Segment Start: Data supplied

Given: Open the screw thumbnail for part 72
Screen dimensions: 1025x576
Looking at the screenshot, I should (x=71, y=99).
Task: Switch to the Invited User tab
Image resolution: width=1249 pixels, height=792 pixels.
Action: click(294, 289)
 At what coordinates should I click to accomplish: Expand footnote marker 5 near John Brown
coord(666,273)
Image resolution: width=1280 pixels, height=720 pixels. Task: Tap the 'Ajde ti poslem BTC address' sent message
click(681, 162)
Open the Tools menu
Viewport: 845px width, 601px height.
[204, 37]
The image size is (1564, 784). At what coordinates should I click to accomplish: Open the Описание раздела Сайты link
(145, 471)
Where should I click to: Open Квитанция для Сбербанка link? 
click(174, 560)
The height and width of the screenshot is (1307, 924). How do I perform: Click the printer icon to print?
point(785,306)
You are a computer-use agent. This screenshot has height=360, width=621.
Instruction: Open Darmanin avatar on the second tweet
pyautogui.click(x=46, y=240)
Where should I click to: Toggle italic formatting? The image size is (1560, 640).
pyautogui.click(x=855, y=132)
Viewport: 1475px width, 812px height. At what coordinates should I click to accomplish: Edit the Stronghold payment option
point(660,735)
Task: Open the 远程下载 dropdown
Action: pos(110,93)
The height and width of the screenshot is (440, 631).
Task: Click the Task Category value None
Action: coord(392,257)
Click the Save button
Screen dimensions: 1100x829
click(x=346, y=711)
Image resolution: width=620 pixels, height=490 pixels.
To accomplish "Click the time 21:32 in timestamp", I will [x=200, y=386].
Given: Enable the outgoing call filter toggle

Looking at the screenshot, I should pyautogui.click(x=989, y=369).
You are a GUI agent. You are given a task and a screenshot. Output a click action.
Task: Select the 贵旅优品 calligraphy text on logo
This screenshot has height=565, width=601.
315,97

Segment End: Data supplied

Write out every record, exactly as written.

__Task output__.
Given: Open the screw thumbnail for part 72
Screen dimensions: 1025x576
Looking at the screenshot, I should (x=71, y=99).
Task: Switch to the Invited User tab
Image resolution: width=1249 pixels, height=792 pixels.
Action: click(294, 289)
 At what coordinates should I click to accomplish: Expand footnote marker 5 near John Brown
coord(666,273)
Image resolution: width=1280 pixels, height=720 pixels. Task: Tap the 'Ajde ti poslem BTC address' sent message
click(681, 162)
Open the Tools menu
Viewport: 845px width, 601px height.
[204, 37]
The image size is (1564, 784). At what coordinates should I click to accomplish: Open the Описание раздела Сайты link
(145, 471)
Where should I click to: Open Квитанция для Сбербанка link? 
click(174, 560)
The height and width of the screenshot is (1307, 924). How do I perform: Click the printer icon to print?
point(785,306)
You are a computer-use agent. This screenshot has height=360, width=621.
Instruction: Open Darmanin avatar on the second tweet
pyautogui.click(x=46, y=240)
Where should I click to: Toggle italic formatting? The image size is (1560, 640).
pyautogui.click(x=855, y=132)
Viewport: 1475px width, 812px height. At what coordinates should I click to accomplish: Edit the Stronghold payment option
point(660,735)
Task: Open the 远程下载 dropdown
Action: pos(110,93)
The height and width of the screenshot is (440, 631).
Task: Click the Task Category value None
Action: coord(392,257)
Click the Save button
Screen dimensions: 1100x829
click(x=346, y=711)
Image resolution: width=620 pixels, height=490 pixels.
To accomplish "Click the time 21:32 in timestamp", I will [x=200, y=386].
Given: Enable the outgoing call filter toggle

Looking at the screenshot, I should pyautogui.click(x=989, y=369).
You are a GUI agent. You are given a task and a screenshot. Output a click action.
Task: Select the 贵旅优品 calligraphy text on logo
This screenshot has height=565, width=601.
315,97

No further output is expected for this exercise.